Pour affronter tous ces problèmes, apporter toutes ces données de la condition ouvrière, de la lutte ouvrière, la plus actuelle, Elio Petri a choisi le ton de la comédie -, d’une comédie aux effets très appuyés, volontairement grossiers, truculents. Il introduit, pour représenter la vie privée de Massa, de courts fragments de comédie de mœurs parfois grivois qui ne semblent pas indispensables. Il se peut, puisque le cinéaste dit son attachement à la pensée de Wilhelm Reich, qu’il ait conçu tout cela comme la partie nécessaire d’un tout.


 


 

On ne peut en tout cas pas douter du sérieux d’un homme comme lui à travers son rire. "Le but que nous avons poursuivi, écrivait-il il y a dix ans, a toujours été - même dans les moments de confusion et de panique idéologique - de ramener le travail sur le film à un travail sur la société" (1).

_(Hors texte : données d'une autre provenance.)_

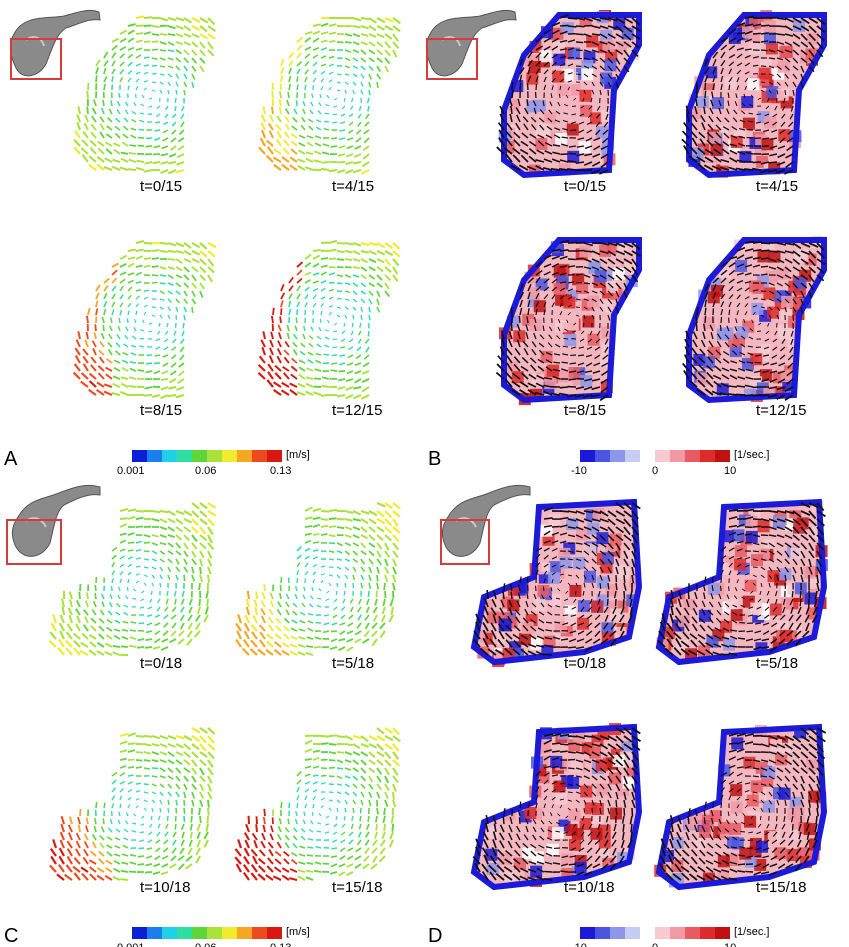 Image resolution: width=849 pixels, height=947 pixels. What do you see at coordinates (436, 936) in the screenshot?
I see `panel-letter: D` at bounding box center [436, 936].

Mais Rabelais, à travers son grand rire, parle des problèmes les plus importants de son temps, et pourtant, beaucoup ne voient en lui qu’un amuseur.


 


 

La valeur curative du rire reste problématique. La finalité de l’entreprise de Elio Petri est que son film, avec le contenu explosif dont il est chargé, aille au public et passe dans le public. Le danger est que le rire désamorce la charge explosive de réflexion. Le problème existe. Mais que faire ? Ou bien rester confiné dans un public restreint et convaincu d’avance, pour ne pas risquer de manquer une cible qui dès lors devient fantômatique ? Ou bien prendre les gens où ils sont et comme ils sont : s’adresser à tous les Massa-première-manière en pensant qu’on leur fera au moins faire quelques pas vers la conscience désaliénée du second Massa.

Andrée Tournès
Jeune Cinéma n°64, juillet-août 1972

1. "Elio Petri, Le cinéma italien : crise ou vitalité ?", Jeune Cinéma n°27-28, janvier 1968.


La classe ouvrière va au paradis (La classe operaia va in paradiso). Réal : Elio Petri ; sc : E.P. & Ugo Pirro ; ph : Luigi Kuveiller ; mont : Ruggero Mastroianni ; mu : Ennio Morricone. Int : Gian Maria Volonté, Mariangela Melato, Salvo Randone, Gino Pernice, Luigi Diberti (Italie, 1971, 125 mn).